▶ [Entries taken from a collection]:
####
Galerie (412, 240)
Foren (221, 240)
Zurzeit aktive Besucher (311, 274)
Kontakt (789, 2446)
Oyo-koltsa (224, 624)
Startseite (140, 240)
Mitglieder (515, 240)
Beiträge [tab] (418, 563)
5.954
####
▶ [Work instructions]: The records above need to be written out again. Keep them exact.

▶ [Exercise output]:
Galerie (412, 240)
Foren (221, 240)
Zurzeit aktive Besucher (311, 274)
Kontakt (789, 2446)
Oyo-koltsa (224, 624)
Startseite (140, 240)
Mitglieder (515, 240)
Beiträge [tab] (418, 563)
5.954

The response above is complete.